## Consigne
Pour chaque affirmation, dites si elle concorde avec le récit de vol ci-dessous (oui ou non) et citez à l'identique les mots du récit qui tranchent. (a) Avant de rejoindre Timimoun, l'avion faisait escale à Ouargla et à El Goléa. (b) Le narrateur se rappelle le nom du mécanicien. (c) L'enfant blessé avait dix ans.

## Passage choisi
Une belle histoire

Notre bonne vieille Julie se hâtait lentement au-dessus du Sahara. Partis le matin de Maison-Blanche avec une quinzaine de pax nous faisions route vers Timimoun après une escale à Ouargla et à El Goléa. La chaleur était encore supportable à cette époque de l’année et le "tabassage" acceptable.

Une douce torpeur avait envahi l’équipage et les passagers ; seul le pilote automatique accomplissait son travail sous l’œil vigilant du mécano. L’équipage était composé du Lt Grivel, pilote (décédé accidentellement quelques années plus tard à B2, base près de Béchar), du Lt Piquemal navigateur commandant de bord, du Sgt Gaucher radio-navigateur, d’un mécanicien dont je ne me souviens plus le nom (qu’il me pardonne) ainsi que d’une IPSA dont j’ai également oublié le nom.

Le QTH venait d’être passé à FNA (CCR d’Alger) et je m’apprêtais à faire comme les chats, c’est à dire piquer un petit somme tout en restant sur écoute. À peine les yeux fermés, dans mes écouteurs j’entends comme un souffle un appel en morse un peu hésitant sur l’indicatif. Un petit réglage du récepteur, la note devient plus claire, pas de doute c’est un appel pour nous :

- « F-RAW de ??? QTC urgent »
- « OK pour le message, mais qui êtes-vous ? »
- « Ici poste militaire d’Adrar, QTC urgent pour avion de la part du médecin : enfant 5 ans tombé sur bord piscine, fracture du crâne, êtes le seul avion dans le secteur, médecin demande une évacuation urgente sur Alger »

## Données fournies
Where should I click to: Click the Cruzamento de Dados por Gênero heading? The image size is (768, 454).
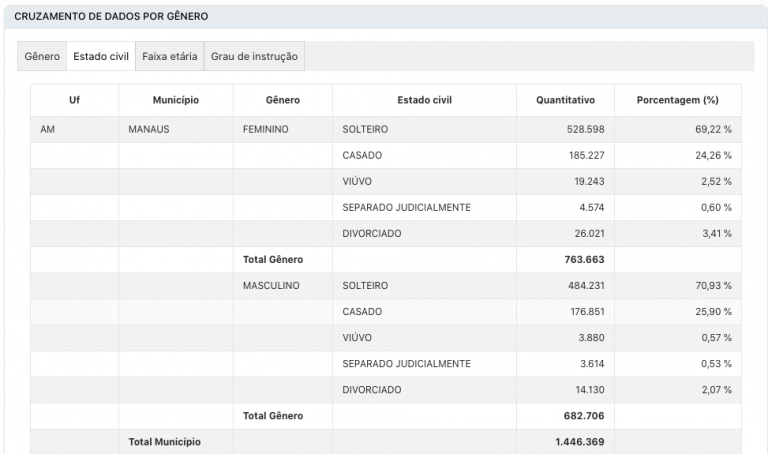(x=111, y=17)

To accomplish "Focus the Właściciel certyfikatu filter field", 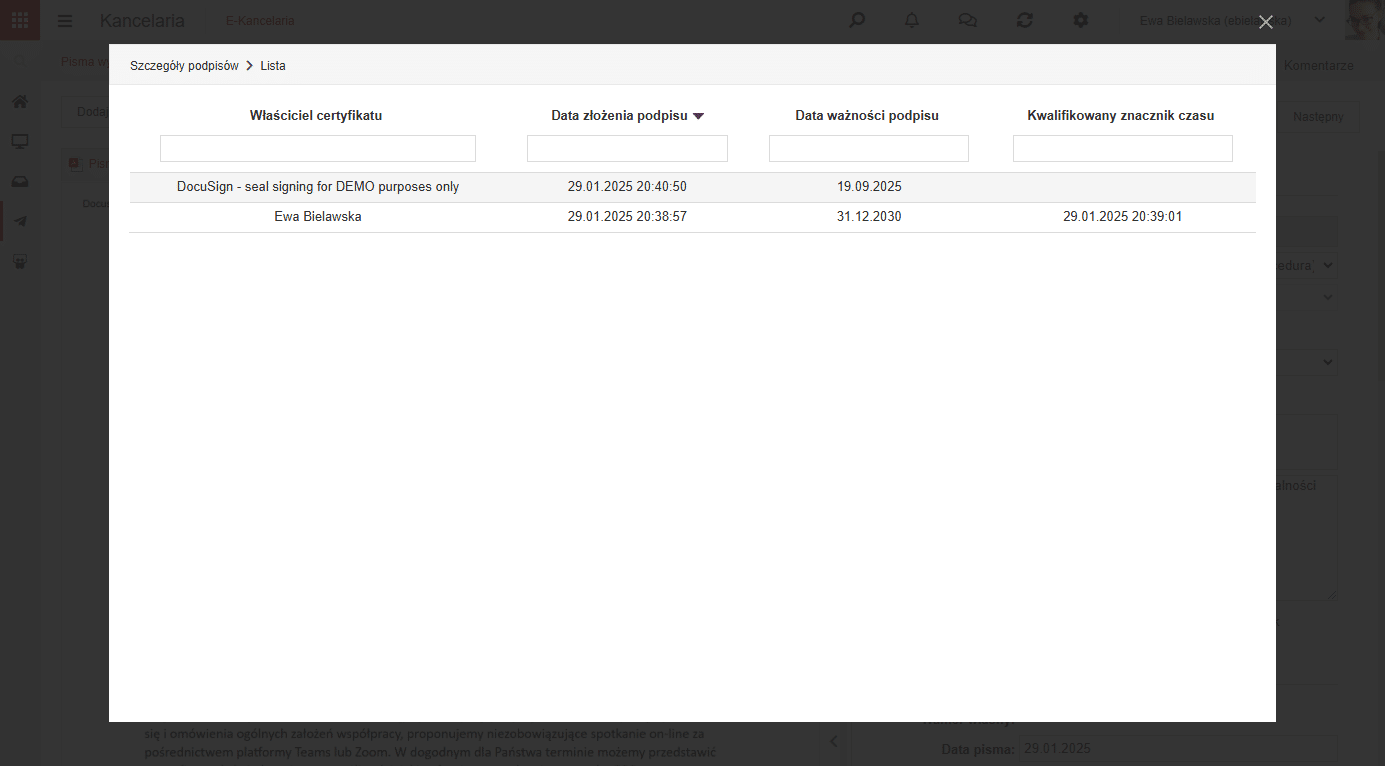I will [318, 149].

## Réponse
(a) Oui : « nous faisions route vers Timimoun après une escale à Ouargla et à El Goléa »
(b) Non : « d’un mécanicien dont je ne me souviens plus le nom »
(c) Non : « enfant 5 ans tombé sur bord piscine »